Ancré au cœur du Marché International de Rungis, le plus grand marché de produits frais au monde, Califrais, fondée par Simon Bussy, incarne déjà l’alliance entre recherche mathématique et algorithmique de pointe et déploiements industriels à fort impact. Son ambition : décarboner et optimiser la supply chain alimentaire fraîche grâce à des technologies d’intelligence artificielle, d’aide à la décision et d’optimisation logistique, déployées via la plateforme rungismarket.com (e-commerce officiel de Rungis) et directement chez les grossistes, logisticiens et acteurs de la grande distribution.

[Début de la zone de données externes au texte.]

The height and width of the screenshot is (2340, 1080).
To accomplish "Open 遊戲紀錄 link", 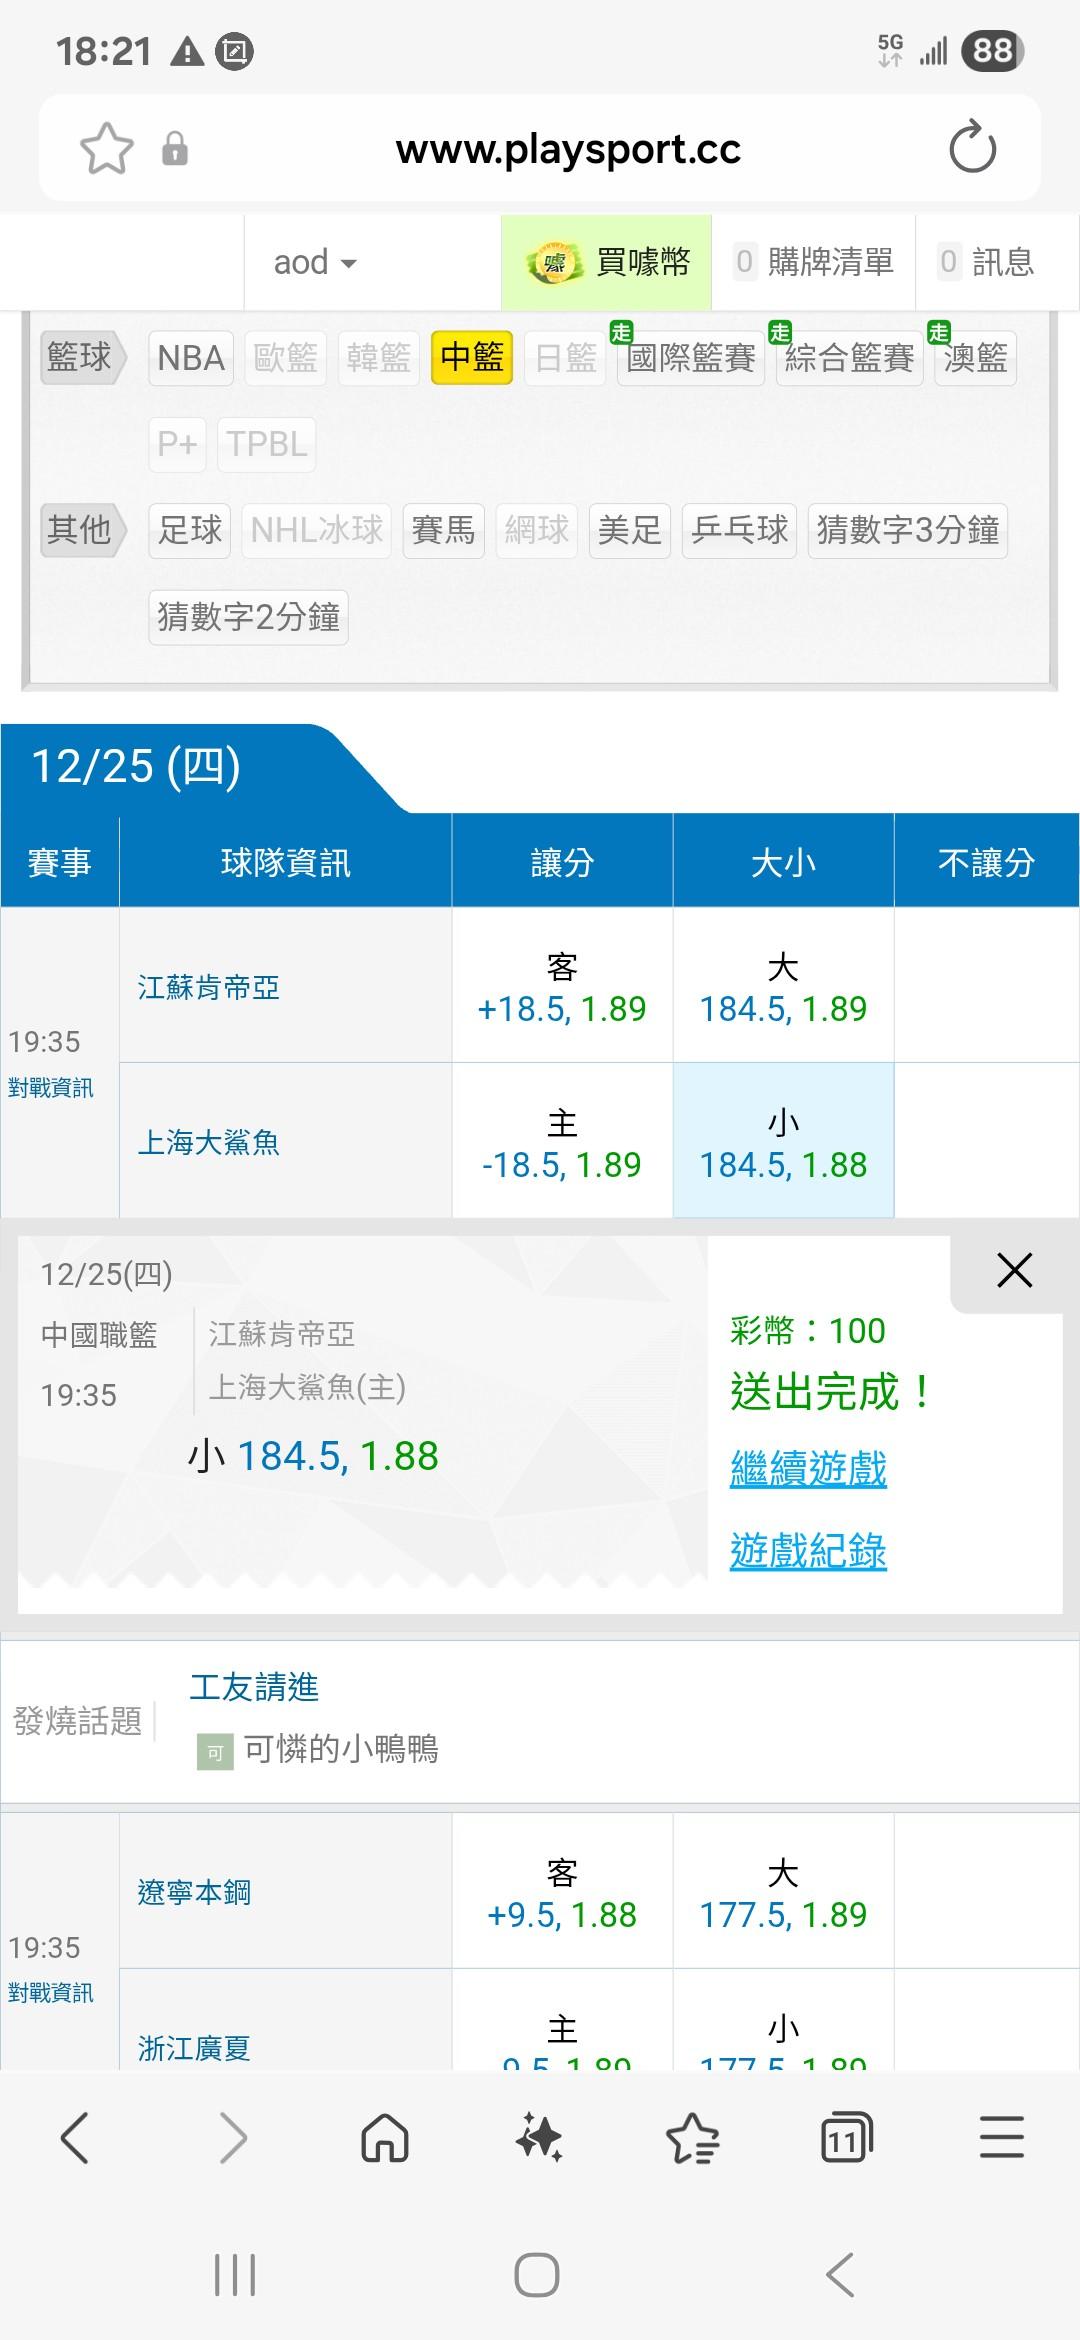I will (808, 1551).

Califrais s’appuie sur un écosystème académique exceptionnel, mobilisant douze laboratoires de recherche, dont Sorbonne Université, le CNRS, Université Paris Cité, et le Laboratoire de Probabilités, Statistique et Modélisation. Un Laboratoire Commun (LabCom) LOPF (Large-scale Optimization of Product Flows), créé en 2021, structure cette collaboration. Un modèle unique de coopération public-privé, où la recherche publie, forme, transfère et produit des résultats tangibles pour l’économie réelle.

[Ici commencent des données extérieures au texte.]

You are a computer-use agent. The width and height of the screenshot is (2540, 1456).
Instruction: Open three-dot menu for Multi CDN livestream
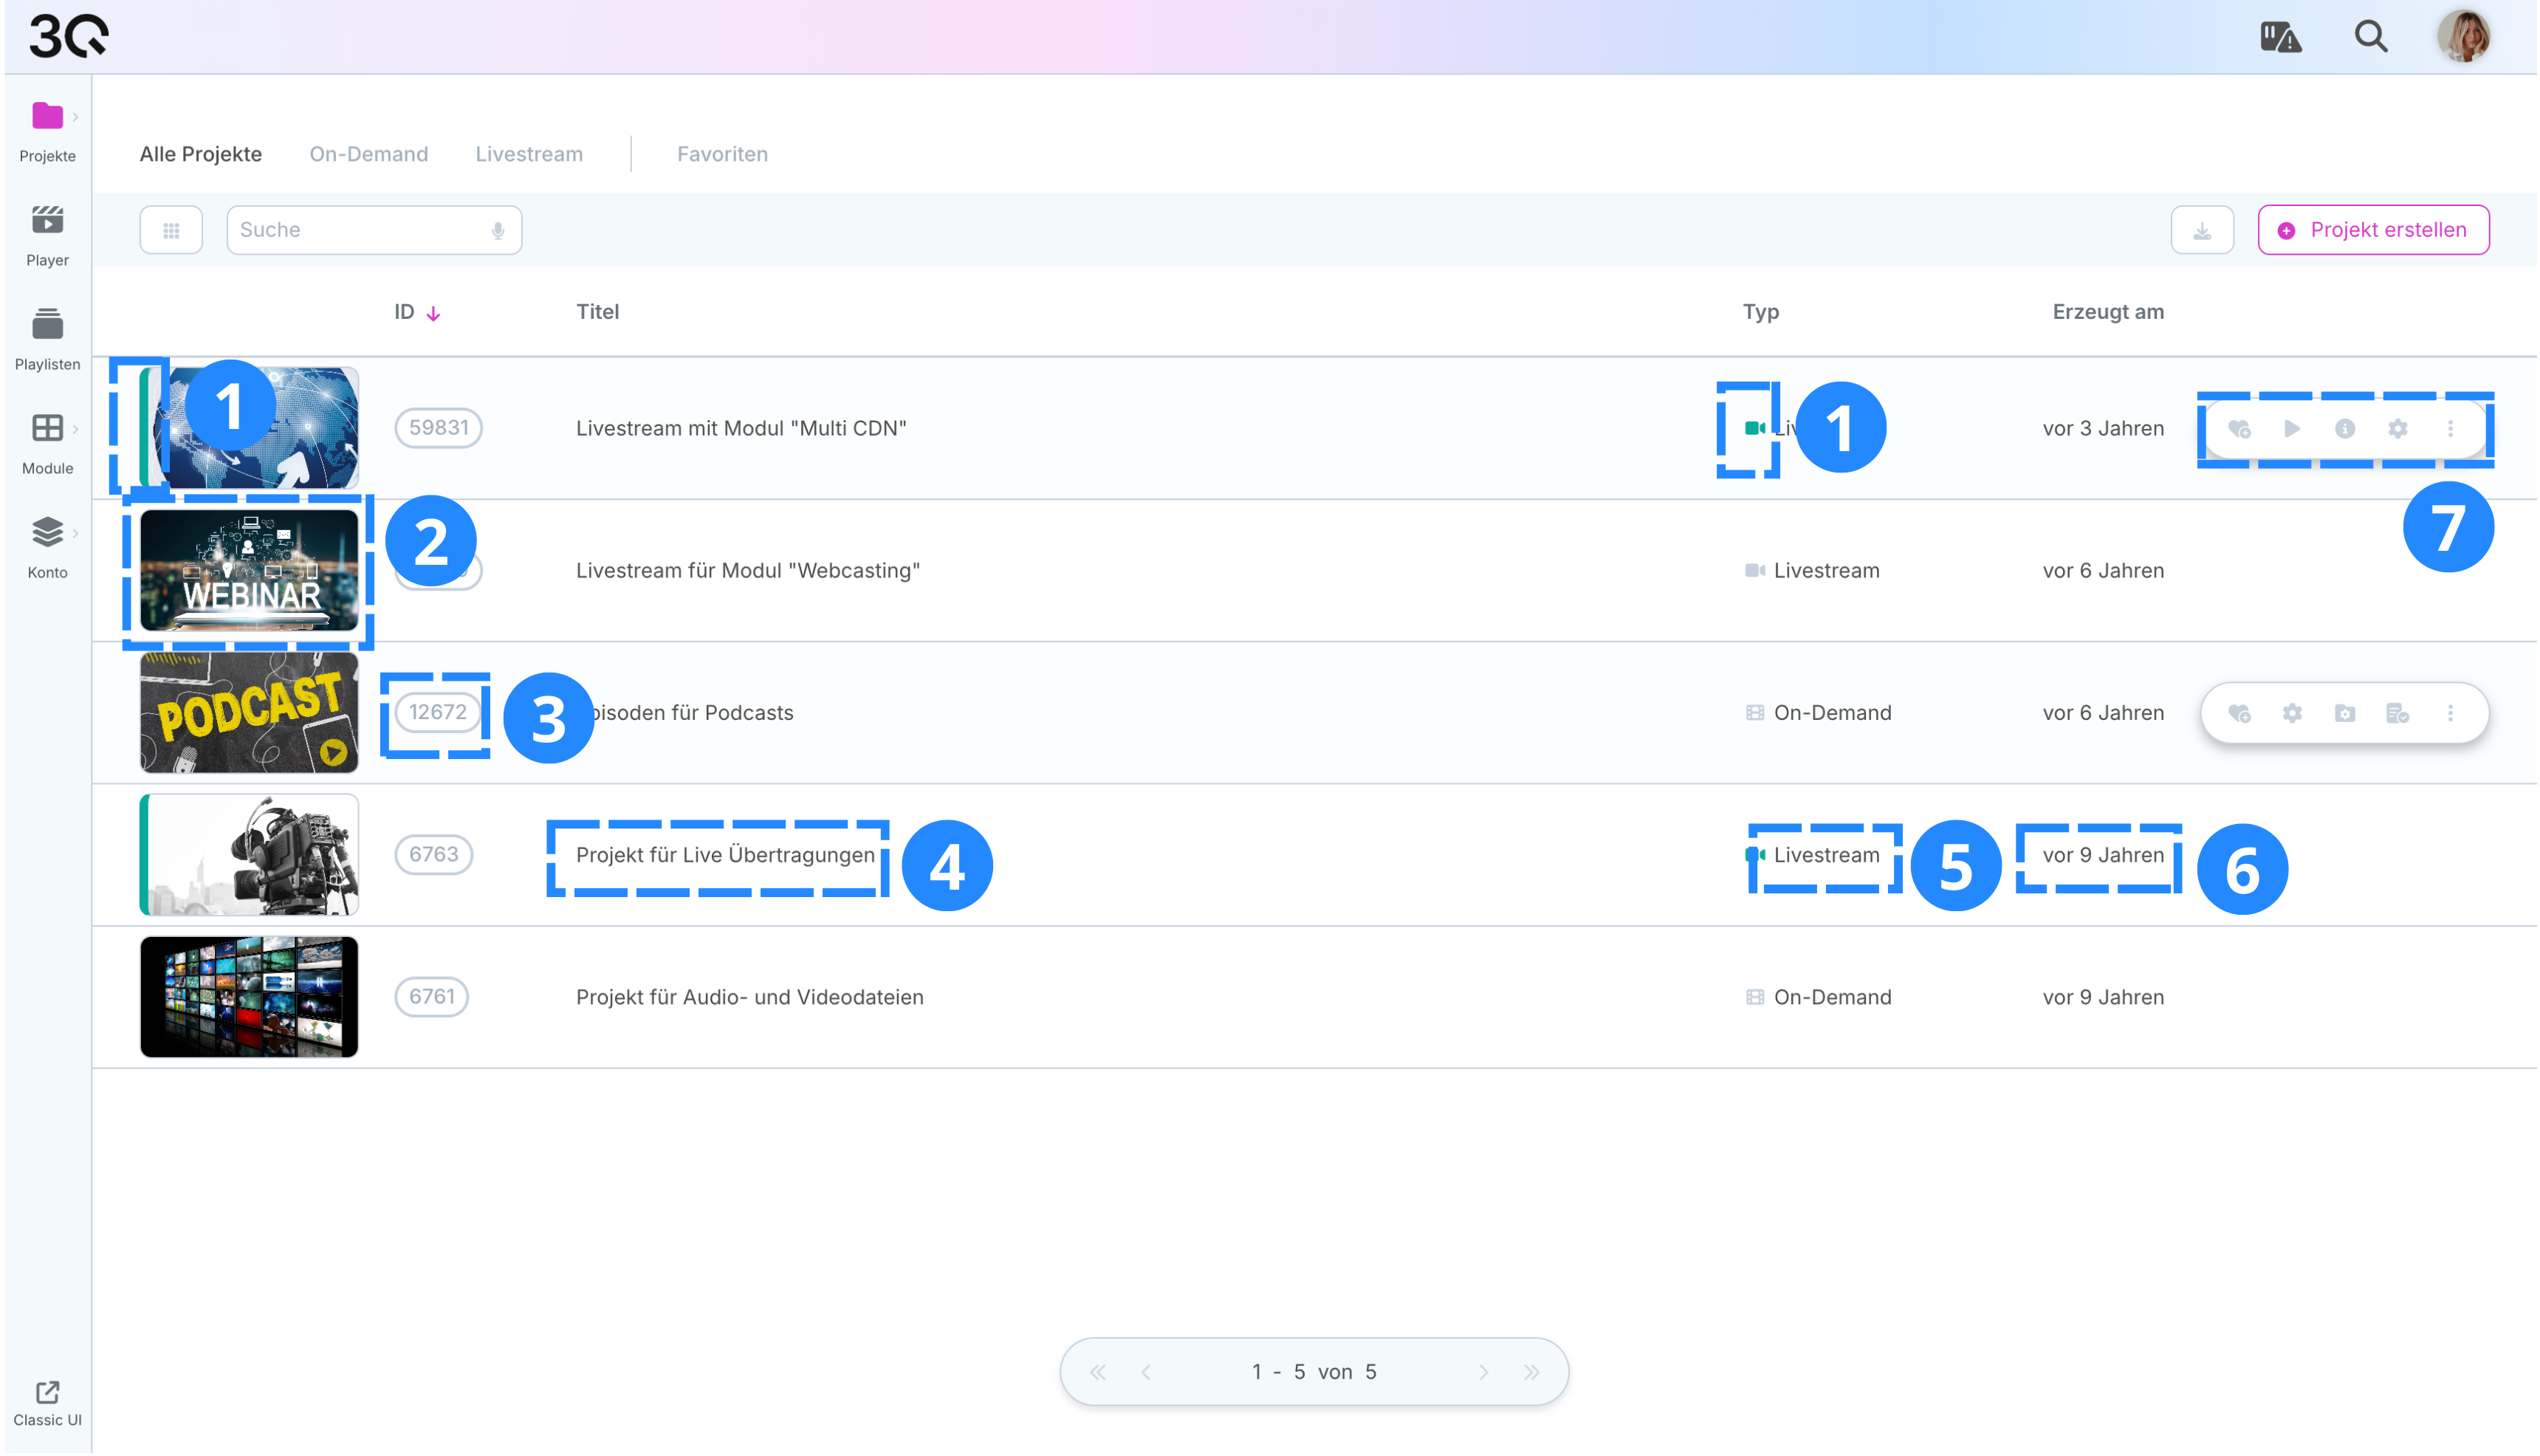pyautogui.click(x=2450, y=429)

Reconnue comme une pépite française à l’intersection de la science, de l’industrie et de l’intérêt général, Califrais a accueilli une visite ministérielle le 24 mars 2026, soulignant l’intérêt national de son approche. Son ancrage à Rungis lui offre un terrain unique en Europe pour expérimenter et déployer ses solutions, en lien direct avec toute la chaîne alimentaire. Une démonstration concrète de deeptech française, alliant excellence académique, ancrage territorial et exécution industrielle.

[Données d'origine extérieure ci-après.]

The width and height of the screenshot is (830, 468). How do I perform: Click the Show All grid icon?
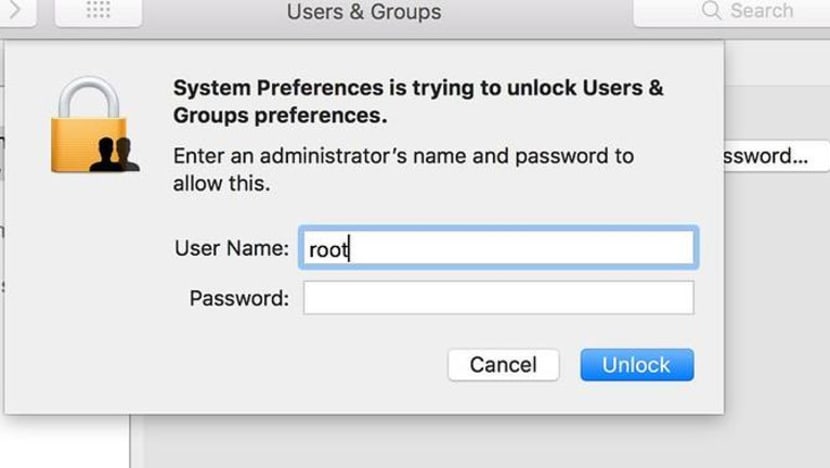[x=98, y=10]
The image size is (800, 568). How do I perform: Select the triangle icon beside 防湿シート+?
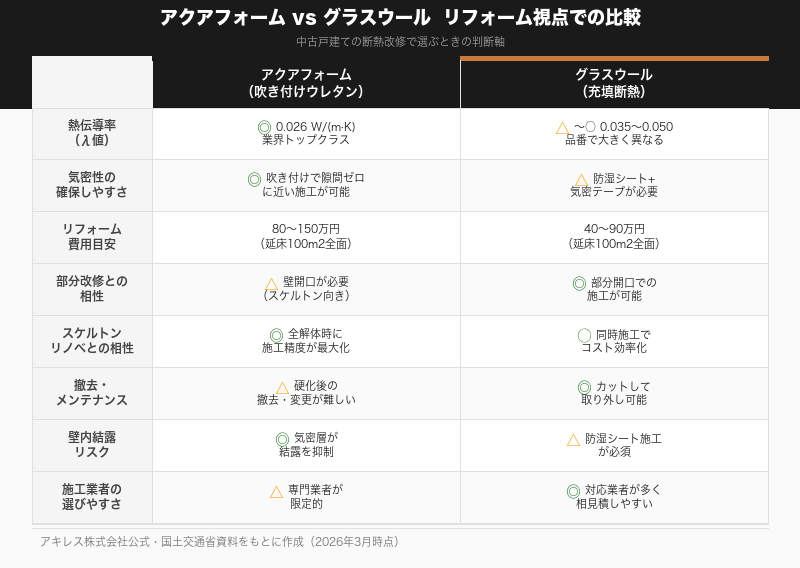click(x=581, y=179)
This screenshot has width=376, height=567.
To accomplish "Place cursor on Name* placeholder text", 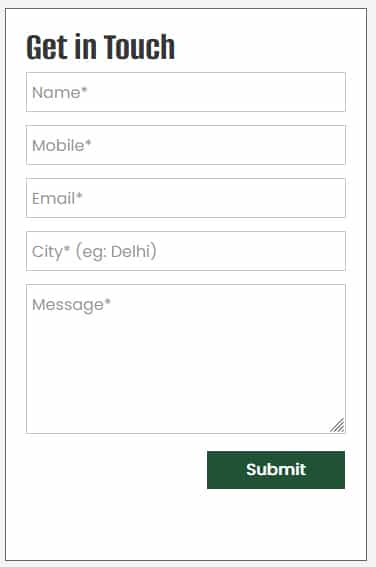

Portée par cet écosystème, Califrais entame une nouvelle phase de développement, avec pour ambition d’accélérer et diffuser à grande échelle des technologies capables de transformer durablement la chaîne d’approvisionnement alimentaire, au service de la souveraineté technologique, industrielle et alimentaire de la France.
Eleni Diamanti à VivaTech 2026 : deux tables rondes sur les enjeux du quantique
18 juin à 14h et 19 juin à 11h30
Le 18 juin, de 14h à 14h45, Eleni Diamanti participera à la table ronde sur la Purple Stage : « Le compte à rebours quantique : votre cryptage sera-t-il déjà obsolète ? », explorant les défis de l’informatique quantique pour la cybersécurité et la souveraineté numérique ; le 19 juin, de 11h30 à 12h, elle interviendra à la table ronde sur le stand du CNRS, « Intensifier le leadership dans le quantique », aux côtés de Sébastien Tanzilli (CNRS) et Raphaël Bouganne (France 2030).
A VivaTech, Eleni Diamanti, informaticienne au LIP6 (CNRS/Sorbonne Université) et médaillée de l’innovation du CNRS 2024, interviendra lors de deux tables rondes majeures. Deux rendez-vous clés pour décrypter l’avenir technologique.
Spécialiste des technologies quantiques, elle est une figure incontournable dans le domaine de la cryptographie post-quantique et de la sécurité des infrastructures numériques. Ses travaux visent à anticiper les ruptures technologiques et à garantir la souveraineté numérique de la France et de l’Europe.
Le CNRS, avec ses 80 à 100 start-up créées chaque année et ses 1 600 entreprises issues de ses laboratoires, confirme sa place de leader européen en matière d’innovation. À VivaTech 2026, la délégation Paris-Centre démontre une nouvelle fois que la recherche fondamentale est bien le socle des technologies de demain.